**Extrait**.
☆ ☆ ☆ ☆ ☆

L’actualité s’est emballée. Qui pour jouer aux avocats défenseurs ? Qui pour offrir au Ca suspendu des épaules pour verser ses ressentis ? C’est dans ce flou que le Département enquête et investigation (Dei) du Groupe de presse Le Potentiel a co-réalisé avec le groupe de presse Le Béninois Libéré, une enquête journalistique approfondie sur le sujet. Deux objectifs sont poursuivis : comprendre les motivations de cette décision et se convaincre ou non de l’opportunité de cet acte de suspension à l’aune des faits et des lois de la décentralisation.

Des faits, une procédure bancale et des incohérences

Auprès de l’administration municipale, nos équipes d’enquêteurs ont pu obtenir copie de la demande d’explication signée du maire Angelo Ahouandjinou et adressée au Ca de Glô-Djigbé Boco Sètondji. La demande s’étale sur cinq (5) pages. Elle n’est pas datée mais paraphée par le chef de cabinet du maire. Pour nos enquêteurs, cette anomalie éveille des curiosités. La réponse du Ca de Glô-Djigbé tient sur une page.

☆ ☆ ☆ ☆ ☆

**Liste des tâches**.
a) Recopiez sans rien changer le passage de l'extrait qui commence par « Des faits, une » et se poursuit jusqu'à « sur une page. ».
b) Rédigez la suite de l'enquête sur la suspension du Ca de Glô-Djigbé, à partir de l'endroit où elle s'arrête.
Les items n'interviennent en rien dans ce travail.

☆ ☆ ☆ ☆ ☆

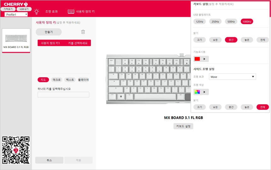
Task: Switch to the 텍스트 tab
Action: coord(70,80)
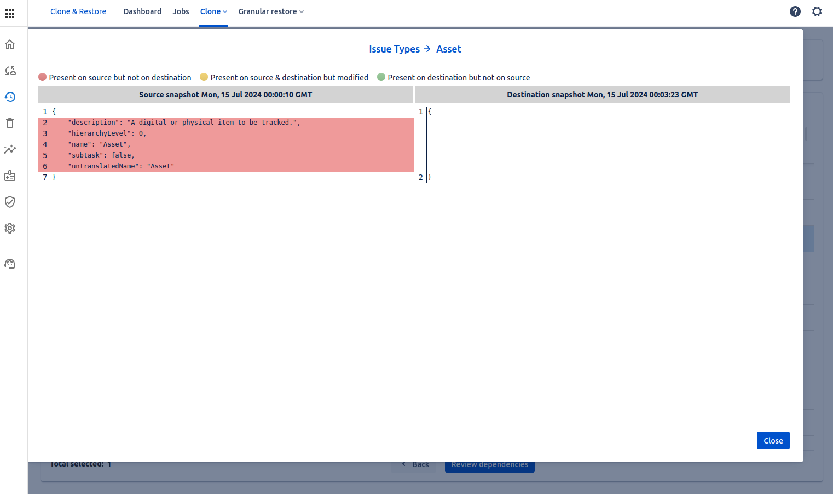
Task: Go to home via sidebar house icon
Action: 10,44
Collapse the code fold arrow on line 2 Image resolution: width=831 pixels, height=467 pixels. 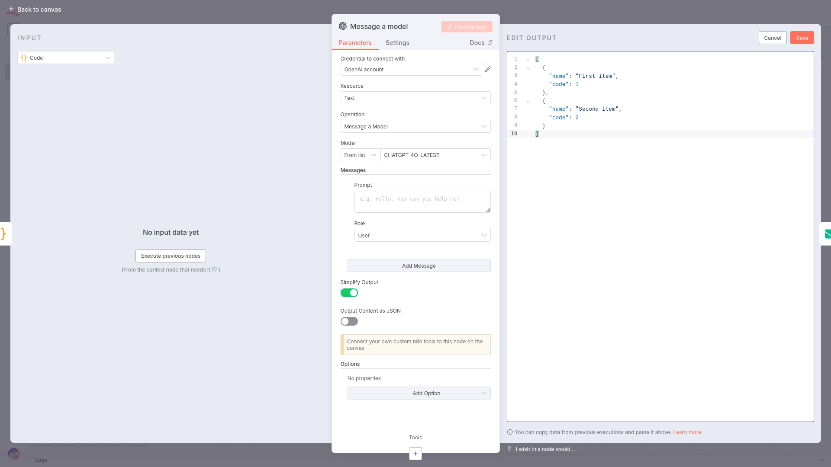pos(528,68)
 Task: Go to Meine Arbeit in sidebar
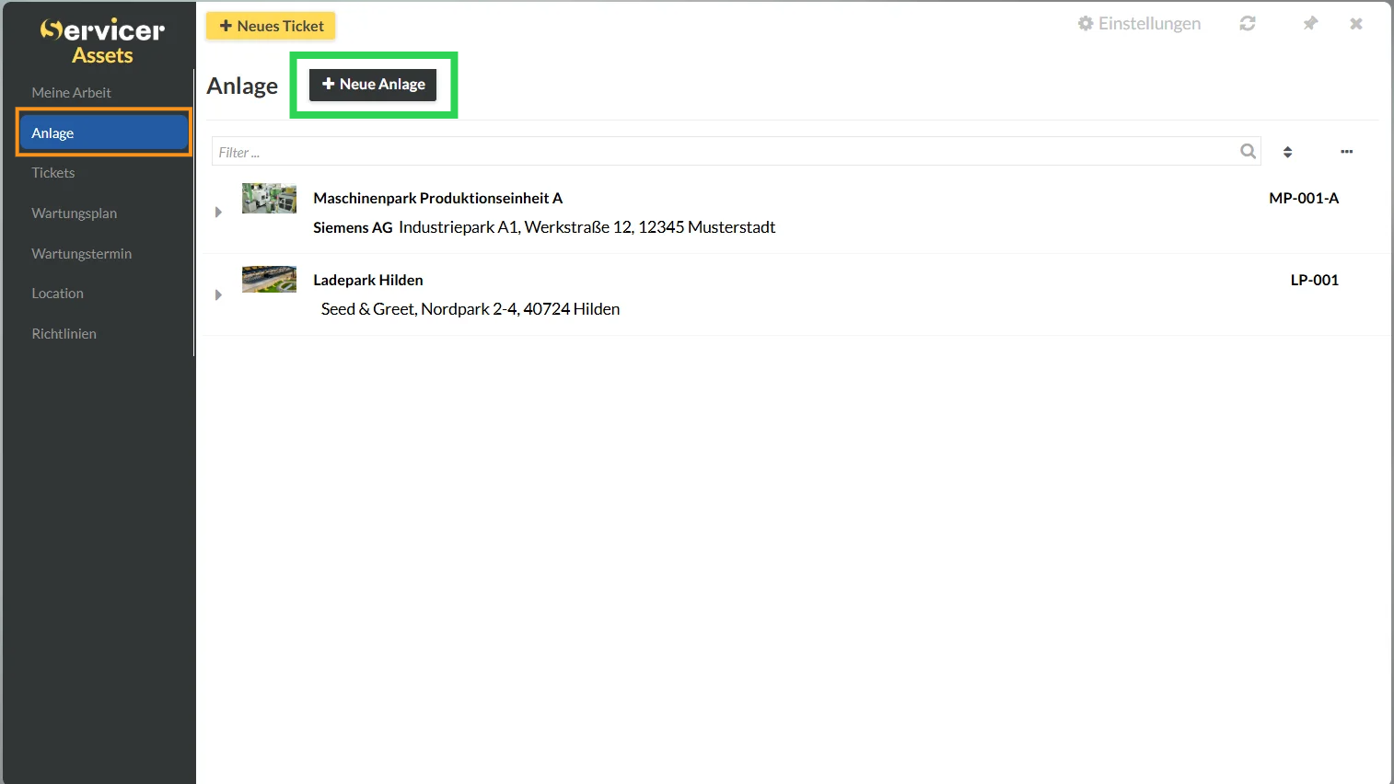[71, 93]
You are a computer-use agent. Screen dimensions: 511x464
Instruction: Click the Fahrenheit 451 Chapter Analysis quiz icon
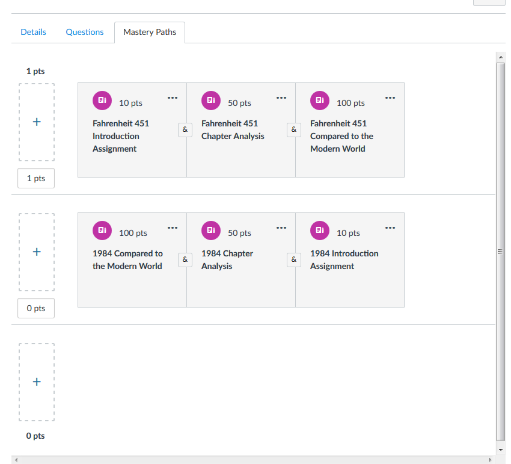point(211,101)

☆ ☆ ☆ ☆ ☆

**Liste des réponses**.
a)
Des faits, une procédure bancale et des incohérences

Auprès de l’administration municipale, nos équipes d’enquêteurs ont pu obtenir copie de la demande d’explication signée du maire Angelo Ahouandjinou et adressée au Ca de Glô-Djigbé Boco Sètondji. La demande s’étale sur cinq (5) pages. Elle n’est pas datée mais paraphée par le chef de cabinet du maire. Pour nos enquêteurs, cette anomalie éveille des curiosités. La réponse du Ca de Glô-Djigbé tient sur une page.

b)
La décision de suspension et la capture d’écran documentée ont été aussi consultées. Rappelons que tout a commencé en novembre 2024 sur un forum dénommé INFOS tous conseillers/SAC, qui réunit les 49 conseillers municipaux, la secrétaire exécutive et l’une de ses collaboratrices, soit 51 personnes au total. Nos équipes d’investigation ont pu lire tous les messages incriminés, où le nom du chef de l’État n’a été évoqué nulle part, mais où des commentaires portaient sur des ressentiments entre responsables d’un certain niveau occupant des parcelles de pouvoir.

Selon nos sources, ces échanges WhatsApp n’étaient pas censés sortir de ce cadre. Or, à la base de cette procédure, le maire s’offusquait de ce que le Ca de Glô-Djigbé s’en serait vertement pris au Chef de l’État. Le nom de Patrice Talon ne figurait nulle part dans les messages incriminés. Dès cet instant, les motivations de la procédure qui a conduit à la suspension du Ca de Glô-Djigbé Boco Sètondji sont sujettes à interrogation.

Tout amène à conclure qu’il y a des incohérences de la procédure ayant entraîné la suspension de Boco Sètondji. Attardons-nous sur les documents échangés. Dans la demande d’explication, le maire Angelo Ahouandjinou a même mal écrit le nom de l’arrondissement qui est sous son autorité. On y lit Glô-Djigbé au lieu de Golo-Djigbé. Il s’agit d’une erreur que le maire a tenté de rattraper dans la décision de suspension. Dans cet article, volontiers nous écrivons Glô-Djigbé pour les commodités de lecture et de communication populaire.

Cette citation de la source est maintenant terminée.